- **Ausgangstext**:
Medizin für alle

Impfen: „Ich bin dankbar für diese medizinische Errungenschaft.“

Unsere Gynäkologin Dr. med. Judith Bildau nimmt Stellung!

von
Dr. med. Judith Bildau

Impfen – nur wenige Themen erhitzen die Gemüter wie dieses. Wir werfen einen medizinischen Blick drauf!

Es hat sich ein tiefer Graben gebildet zwischen Impfbefürwortern und Impfgegnern. Die Diskussion und der Austausch diesbezüglich ist sehr emotional geworden. Nun hat das Thema zu einer neuen Brisanz gefunden, denn: Die Zahl der Maserninfektion steigt. Und zwar nicht zu knapp. Somit wird wieder lauter diskutiert. Unser Gesundheitsminister denkt öffentlich über eine Impfpflicht nach.

Impfen: deutsche Schule fordert offizielle Bescheinigung

Wie viele von euch wissen, lebe ich seit einiger Zeit in Italien. Hier besteht die Impfpflicht seit 2017. Das bedeutet, dass Kinder unter 17 Jahren gegen zehn Krankheiten geimpft sein müssen, darunter Masern, Keuchhusten, Windpocken, Mumps und Röteln. Für uns hieß das, dass wir gemeinsam mit den Impfpässen im römischen Gesundheitsamt vorstellig werden mussten, dort alle Impfungen sehr genau geprüft wurden und uns letztendlich eine Bescheinigung ausgestellt wurde, die es den Mädchen ermöglichte, Schule und Kindergarten zu besuchen.

Gespeicherte Dateneinträge:
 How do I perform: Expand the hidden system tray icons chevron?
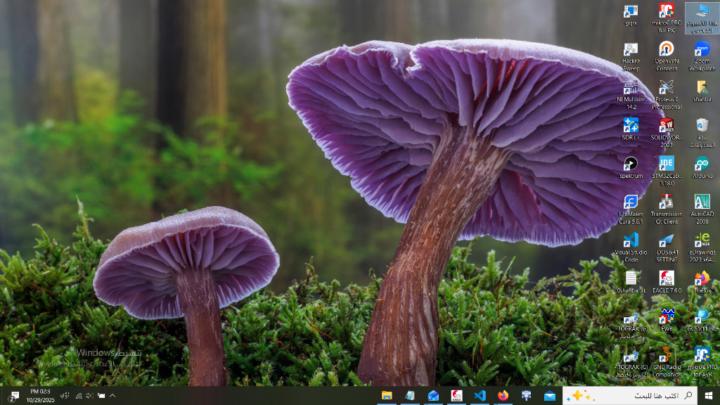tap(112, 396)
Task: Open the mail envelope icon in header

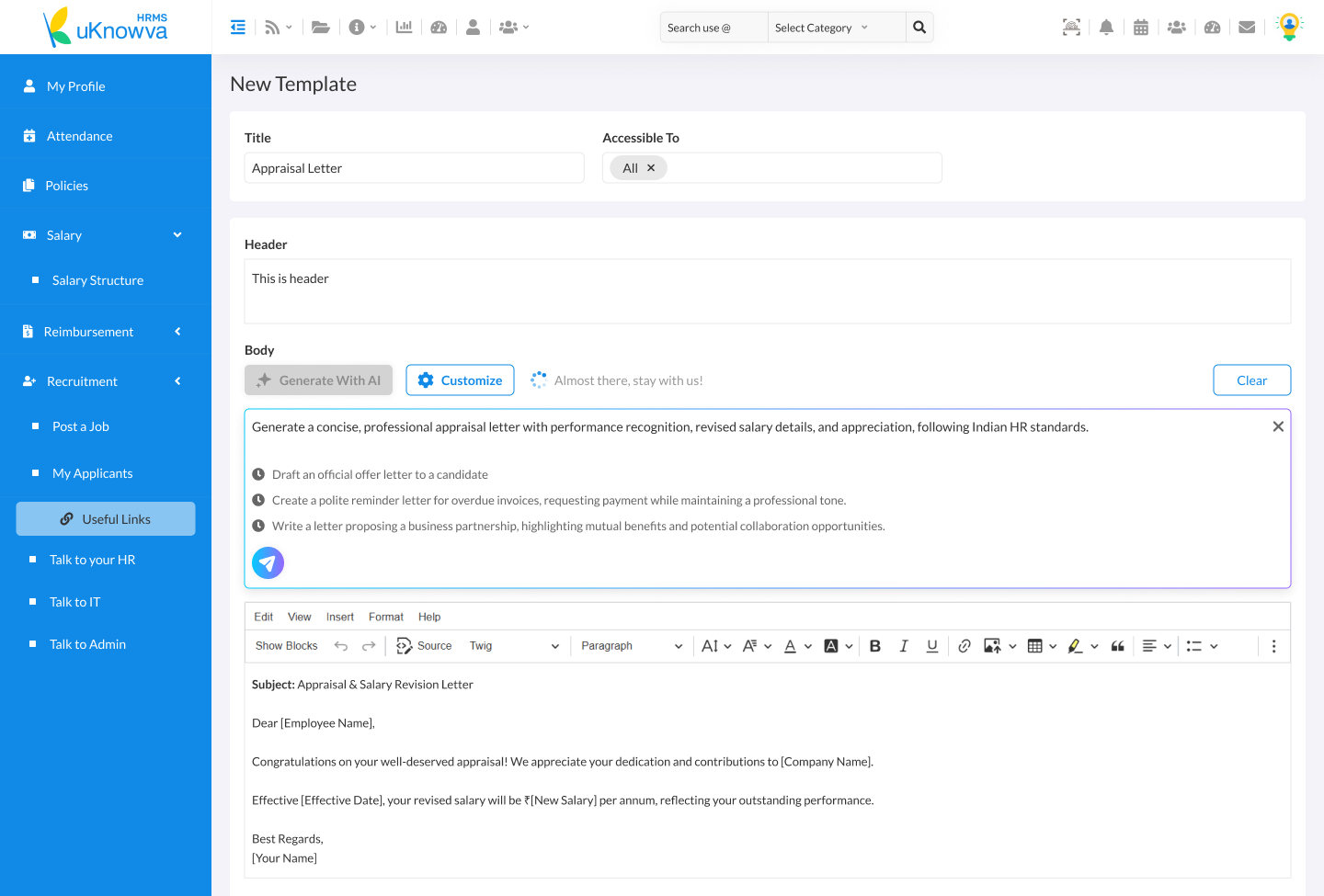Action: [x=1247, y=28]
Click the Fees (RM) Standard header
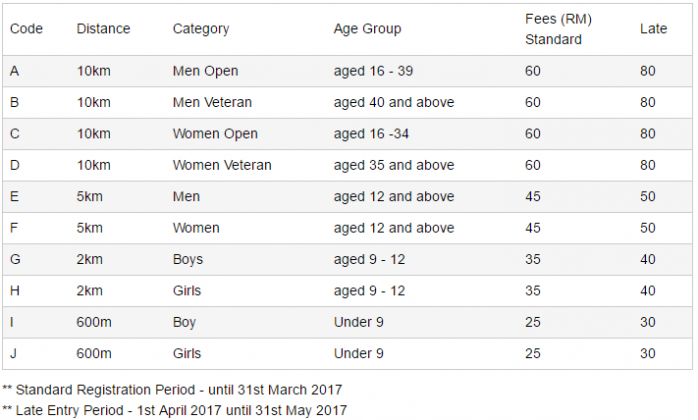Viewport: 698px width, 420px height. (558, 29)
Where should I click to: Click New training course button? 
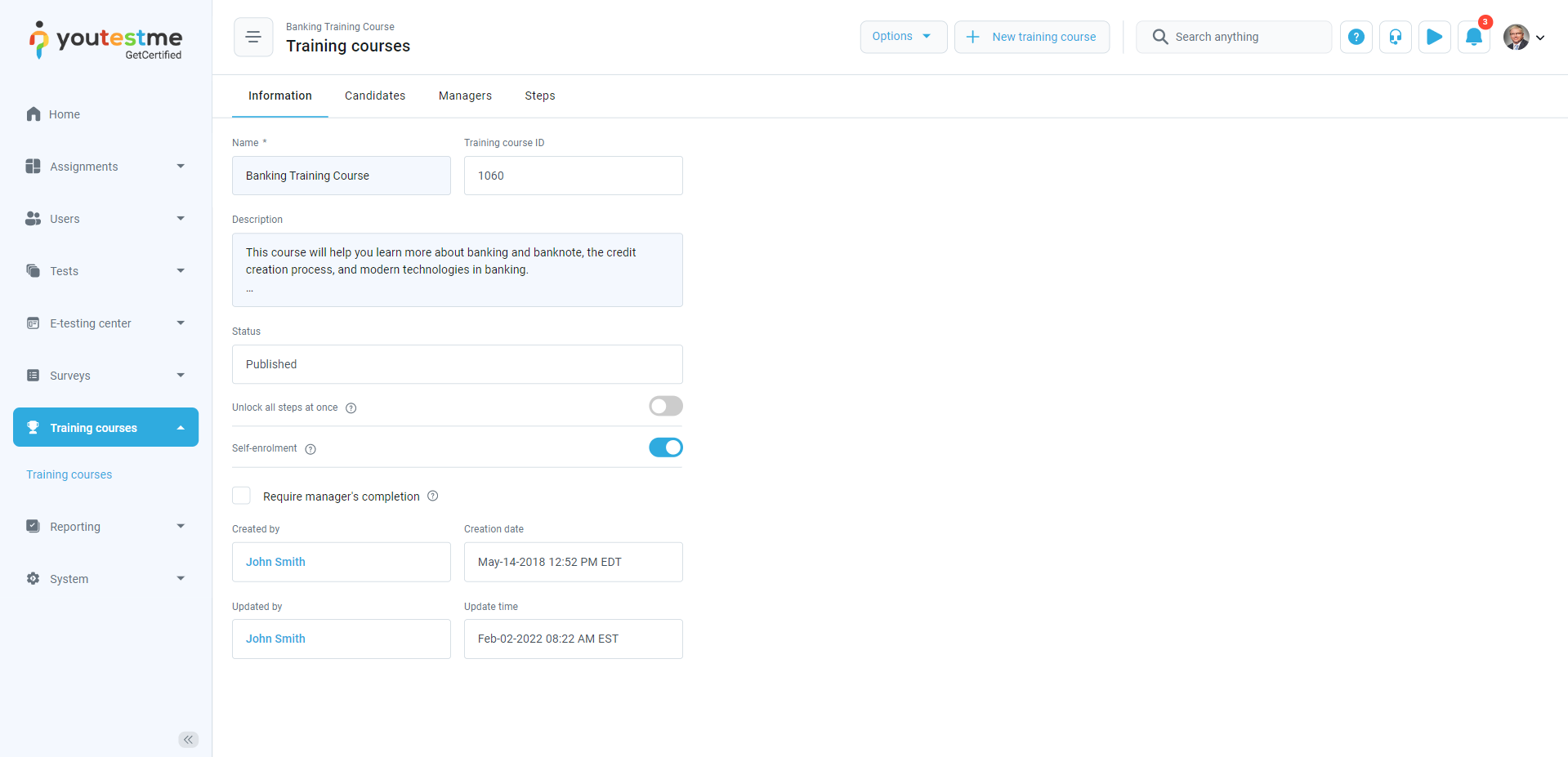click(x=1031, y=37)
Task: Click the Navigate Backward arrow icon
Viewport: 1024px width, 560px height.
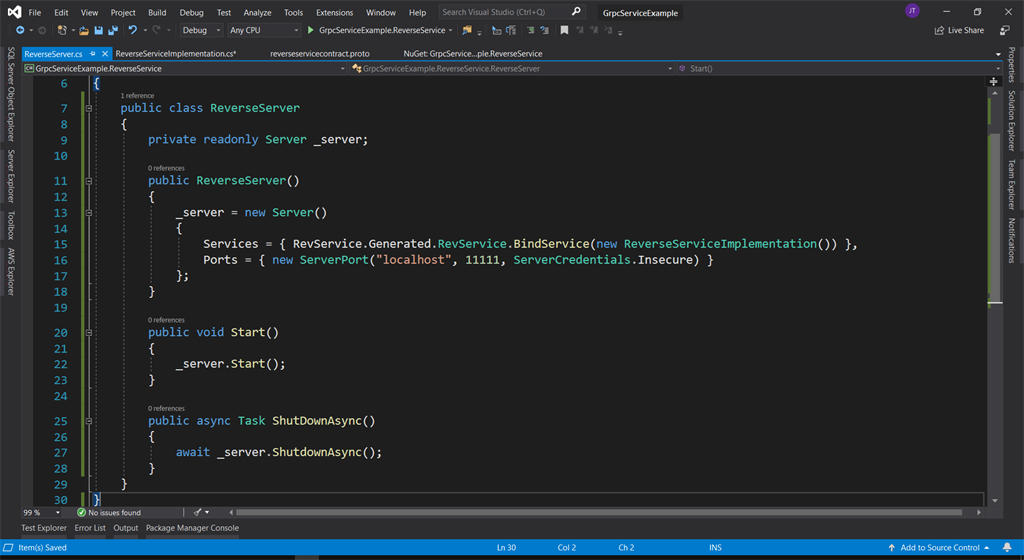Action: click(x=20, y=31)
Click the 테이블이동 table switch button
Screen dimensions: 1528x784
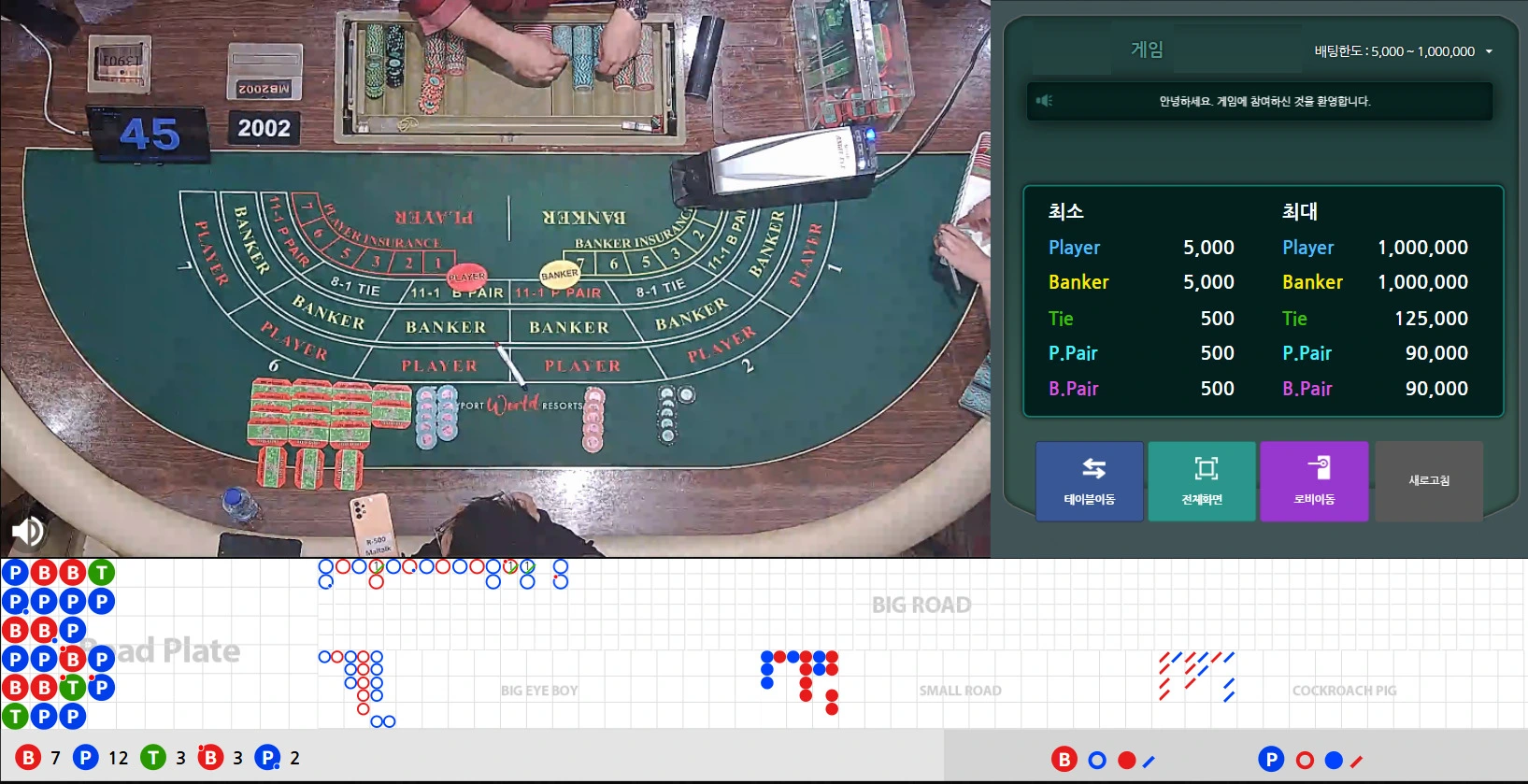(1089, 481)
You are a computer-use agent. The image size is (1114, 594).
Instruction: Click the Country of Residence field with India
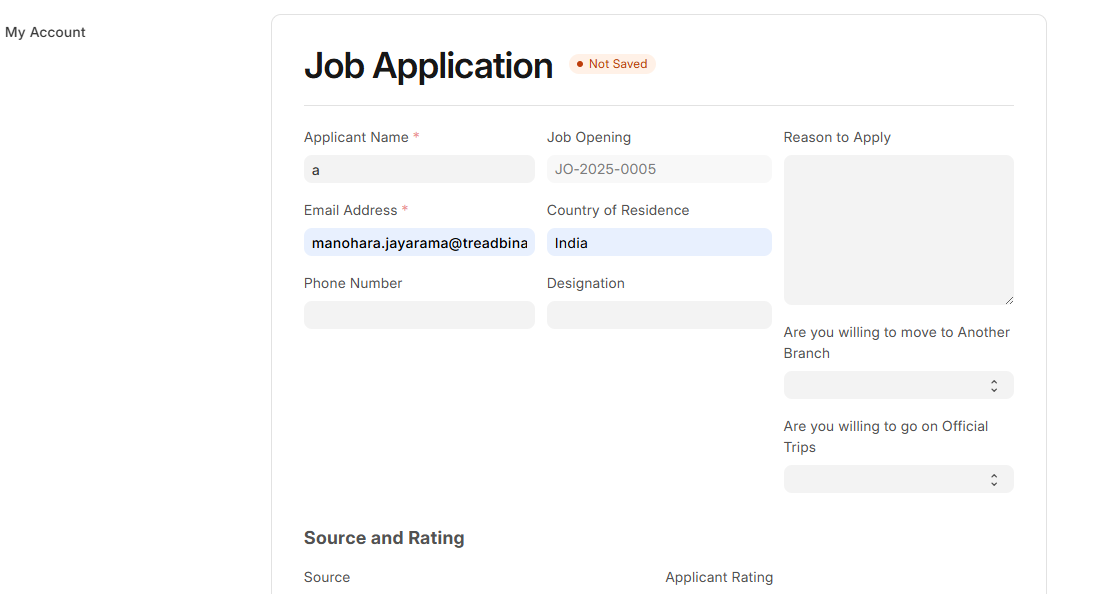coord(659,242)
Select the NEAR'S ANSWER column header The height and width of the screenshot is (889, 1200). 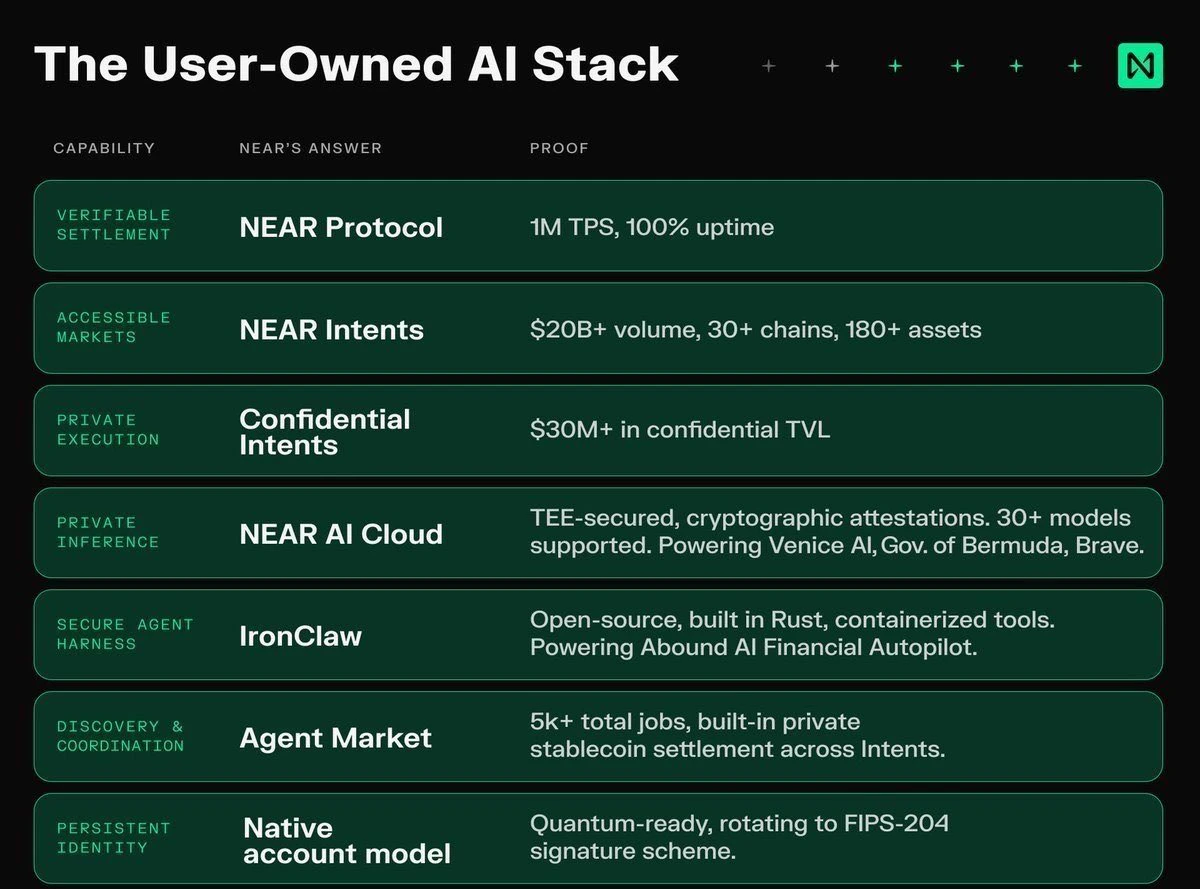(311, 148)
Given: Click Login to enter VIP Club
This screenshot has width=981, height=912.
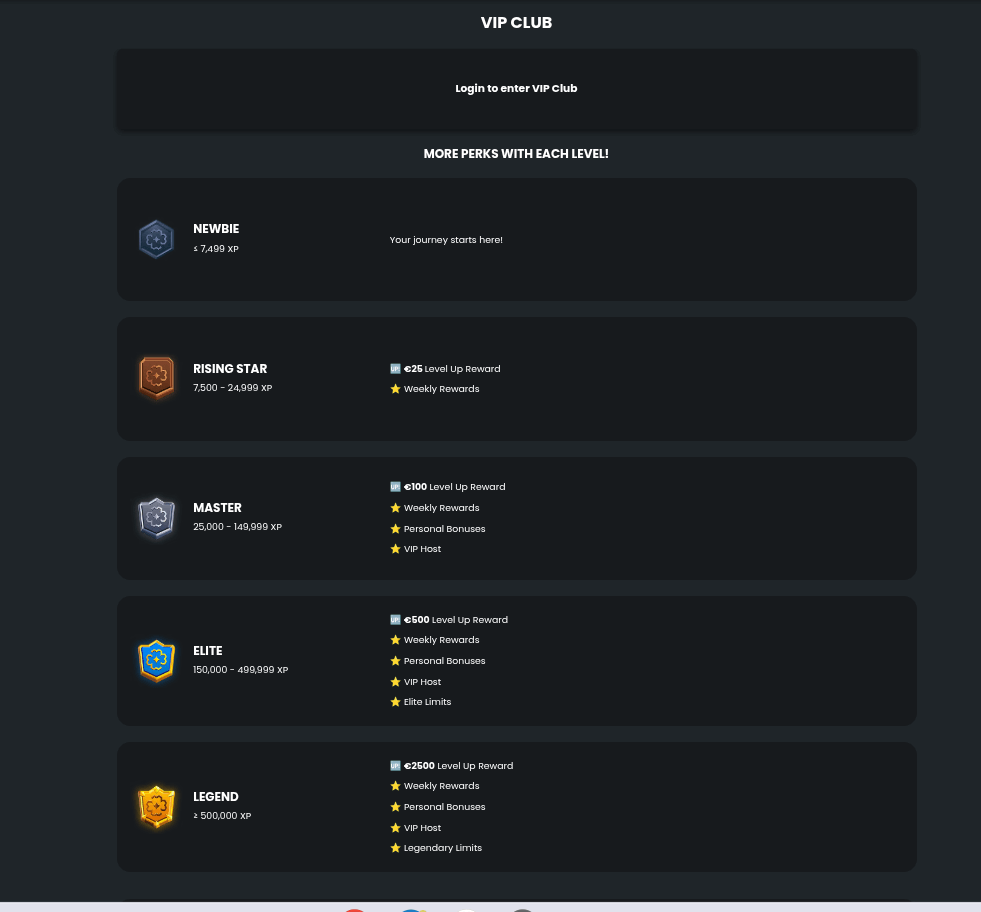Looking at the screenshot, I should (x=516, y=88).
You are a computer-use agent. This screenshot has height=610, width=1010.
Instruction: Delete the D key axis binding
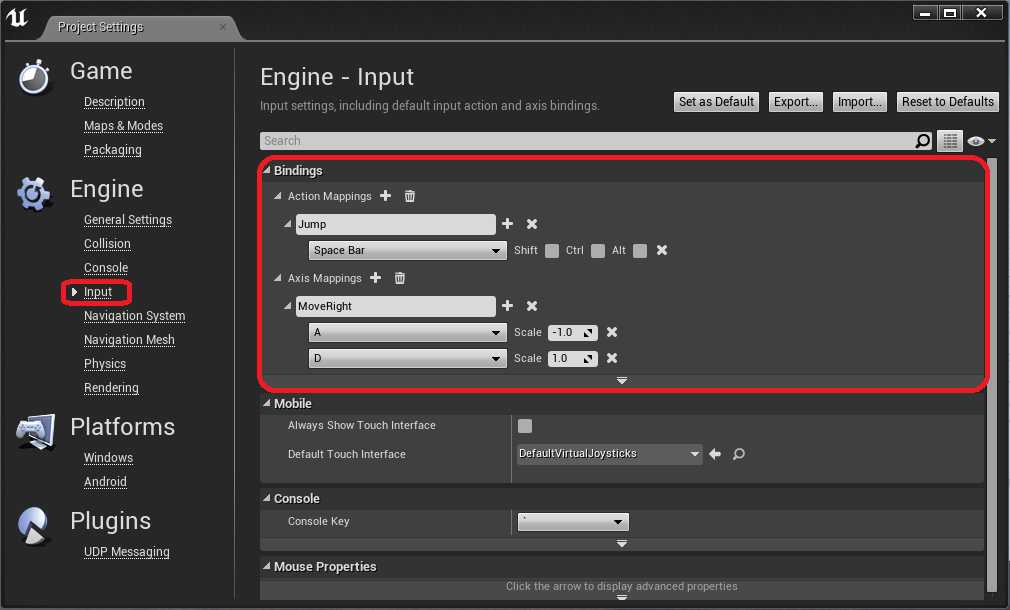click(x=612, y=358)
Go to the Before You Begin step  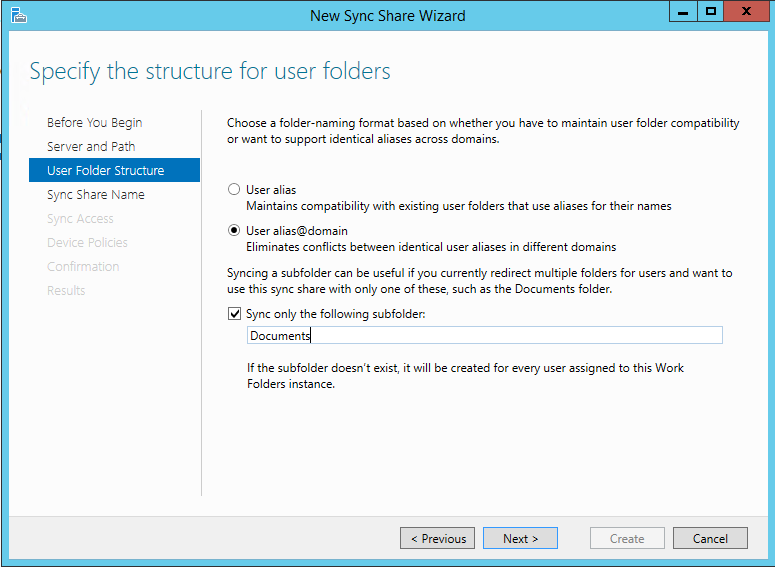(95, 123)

- **Deine Aufgaben**:
1. Nenne alle Krankheiten, die der Artikel über das Impfen ausdrücklich als Teil der italienischen Impfpflicht aufzählt.
2. Führe den Artikel über das Impfen im Anschluss an seinen letzten Satz fort.

- **Lösungen der Reihe nach**:
1. Masern, Keuchhusten, Windpocken, Mumps, Röteln

2.
Diese Vorstellung im Gesundheitsamt ist nicht mehr flächendeckend Pflicht. Die italienische Regierung hat im letzten Jahr angeordnet, dass auch eine Selbstauskunft der Eltern ausreicht. Unsere Schule fordert aber noch eine offizielle Bescheinigung. Diesbezüglich gab es keine Probleme, denn meine Kinder sind geimpft.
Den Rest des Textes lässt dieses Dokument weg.